Work instructions
Reproduce the following records exactly from the line containing "Click the Community" onward, ending with the last line and including it.

(Beginning of Data)

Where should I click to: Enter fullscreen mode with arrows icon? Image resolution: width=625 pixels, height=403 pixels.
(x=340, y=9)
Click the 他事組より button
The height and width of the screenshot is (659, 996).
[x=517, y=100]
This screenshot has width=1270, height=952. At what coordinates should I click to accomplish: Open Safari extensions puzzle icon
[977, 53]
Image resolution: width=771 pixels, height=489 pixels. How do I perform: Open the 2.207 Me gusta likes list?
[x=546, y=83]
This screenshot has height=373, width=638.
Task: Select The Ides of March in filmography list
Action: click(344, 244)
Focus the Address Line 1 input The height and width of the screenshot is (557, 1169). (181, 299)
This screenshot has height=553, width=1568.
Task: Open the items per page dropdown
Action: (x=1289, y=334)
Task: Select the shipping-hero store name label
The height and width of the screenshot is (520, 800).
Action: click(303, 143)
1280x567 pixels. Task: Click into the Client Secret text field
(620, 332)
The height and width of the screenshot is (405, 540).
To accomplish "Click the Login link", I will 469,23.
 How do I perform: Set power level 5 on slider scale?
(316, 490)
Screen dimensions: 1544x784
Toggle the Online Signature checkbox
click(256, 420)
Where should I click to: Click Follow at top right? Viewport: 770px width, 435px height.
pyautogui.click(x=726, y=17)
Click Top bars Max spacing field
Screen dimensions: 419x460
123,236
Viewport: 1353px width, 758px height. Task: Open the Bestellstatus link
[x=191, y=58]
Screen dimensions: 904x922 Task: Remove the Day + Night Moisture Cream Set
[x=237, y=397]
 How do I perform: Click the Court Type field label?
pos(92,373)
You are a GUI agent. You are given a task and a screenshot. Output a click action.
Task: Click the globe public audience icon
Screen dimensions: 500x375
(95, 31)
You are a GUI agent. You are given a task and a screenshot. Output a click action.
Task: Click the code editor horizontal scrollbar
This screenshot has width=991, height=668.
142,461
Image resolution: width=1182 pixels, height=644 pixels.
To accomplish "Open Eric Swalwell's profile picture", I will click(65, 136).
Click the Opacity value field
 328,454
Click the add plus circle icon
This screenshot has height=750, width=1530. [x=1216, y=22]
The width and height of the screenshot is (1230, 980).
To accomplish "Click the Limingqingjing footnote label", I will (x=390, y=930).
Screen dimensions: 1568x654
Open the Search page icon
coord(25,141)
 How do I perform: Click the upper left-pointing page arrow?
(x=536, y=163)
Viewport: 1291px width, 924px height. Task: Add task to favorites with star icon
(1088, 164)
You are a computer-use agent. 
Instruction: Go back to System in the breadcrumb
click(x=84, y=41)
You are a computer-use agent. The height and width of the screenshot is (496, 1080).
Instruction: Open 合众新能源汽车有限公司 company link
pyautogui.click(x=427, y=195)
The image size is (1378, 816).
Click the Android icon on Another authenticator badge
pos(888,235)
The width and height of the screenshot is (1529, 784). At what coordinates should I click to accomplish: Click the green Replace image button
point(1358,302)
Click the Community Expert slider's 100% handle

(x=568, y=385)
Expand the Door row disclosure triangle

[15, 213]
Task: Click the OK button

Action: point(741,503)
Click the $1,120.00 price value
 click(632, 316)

(End of Data)

Result of this exercise
Click the Community Expert slider's 100% handle

(x=568, y=385)
Expand the Door row disclosure triangle

[15, 213]
Task: Click the OK button

Action: point(741,503)
Click the $1,120.00 price value
 click(632, 316)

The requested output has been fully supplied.